Before the war, the civilian benefits of satellite/orbital technology had been obvious, and exploitation of this potential was a major goal of both private industries and the non-aligned developing nations (Argentina, Brazil, India, South Africa). While only a few private or Non-aligned powers had lofted satellites, the Orbit war destroyed them all by direct attack, or as a consequence of other attacks.
Both the run up to the war and the result of the war was an almost complete degredation of orbital infrastructure: in short, no sooner was a satellite lofted than it was destroyed.

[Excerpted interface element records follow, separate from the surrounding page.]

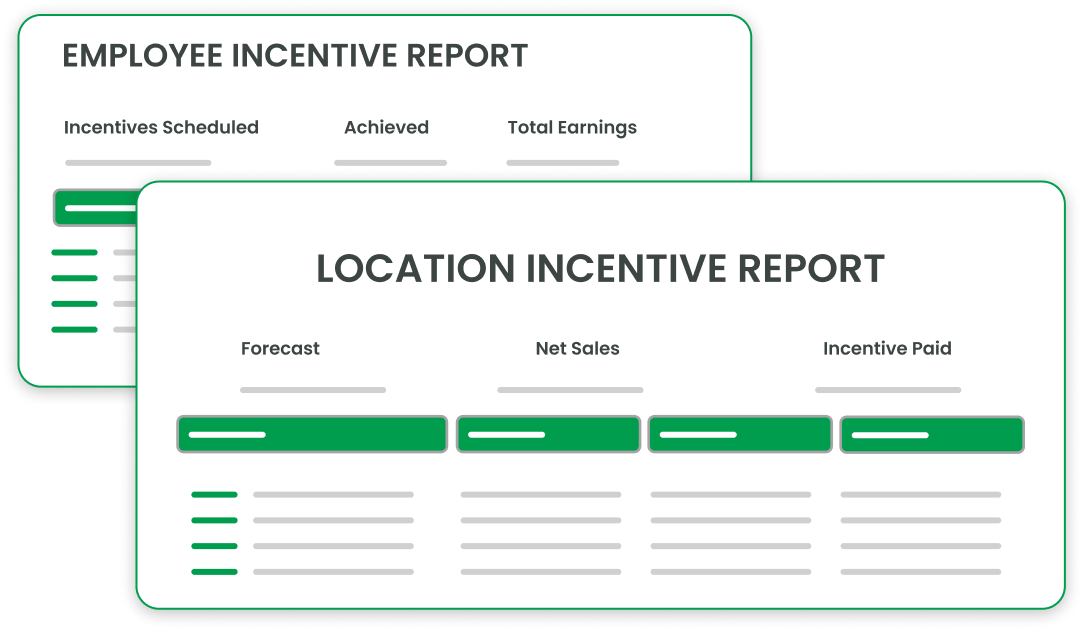Viewport: 1084px width, 631px height.
Task: Click the gray progress bar below Incentive Paid
Action: pos(887,390)
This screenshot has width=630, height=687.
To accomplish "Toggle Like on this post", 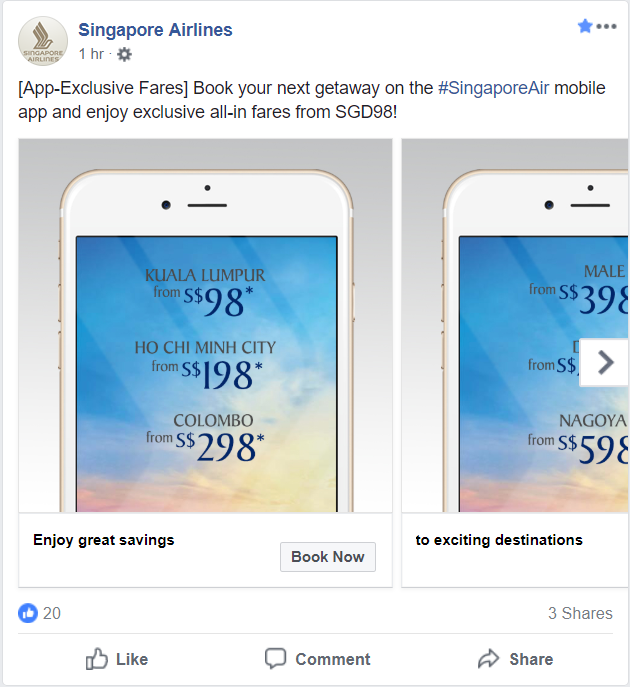I will 117,659.
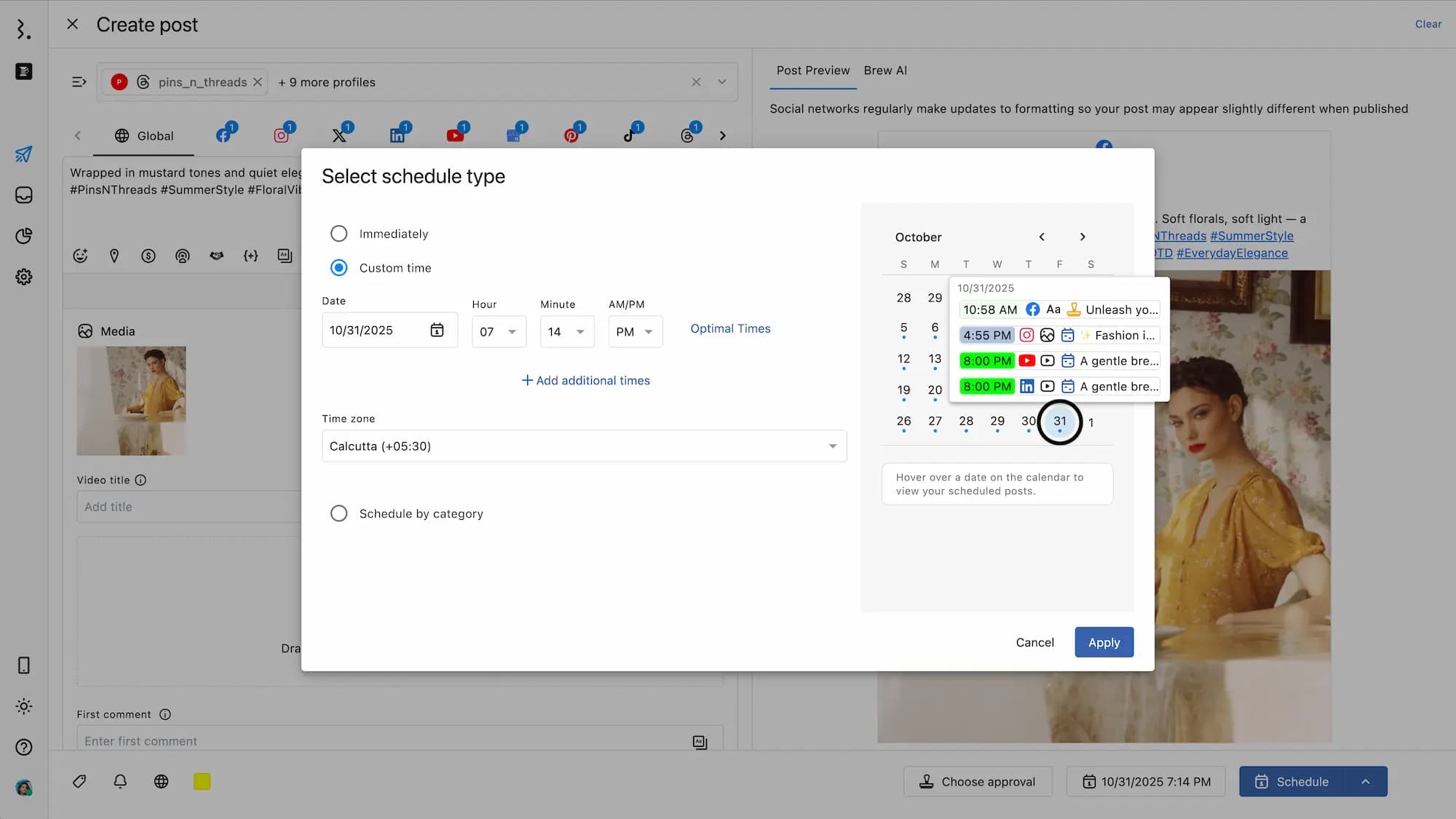Select date 29 in the last calendar row
Image resolution: width=1456 pixels, height=819 pixels.
(997, 422)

As most space exploitation was military, anything in orbit was potentially a weapon. Indeed, the main casus bellum for the war was the “neutralization” of a large scientific satellite that proved to be an nuclear platform (from debris analysis); that it was also manned was the stated issue, but both sides knew that the lesson of project Prometheus was that gaining nuclear high ground was decisive. Once nuclear weapons were potentially in orbit, no satellite could be trusted. Unfortunately, as previously discussed the operations required to control LEO had exhausted both sides resources and personel and was unsustainable, and simultaneously unavoidable.
The desire for both of the superpowers to disengage from active orbital fighting coupled with the non-aligned powers desire to have an orbital infrastructure to create the the 1959 LEO treaty. In its simplest form, the LEO treaty declared that non-military satellites and operations were off limits to attack, but were also completely open to inspection and verification. Military operations were unaffected, but made responsible for collateral damage. Secondarily, the UN was tasked to undertake enforcement, inspection and orbital cleanup, a duty vested in the UNPAX forces patrolling the Eurasian DMZ areas.
Many historians mark the beginning of the estrangement of both the USA and the USSR from the UN, although the 1957 relocation of the UN headquarters into the BENELUX Mandate is also significant. Regardless of the cause, the LEO treaty clearly showed that by unified pressure (economic and political) the non-aligned powers could dictate some terms to the superpowers; increasingly, the UN became the vehicle for such action. A bipolar world was beginning to evolve into a tripartite world.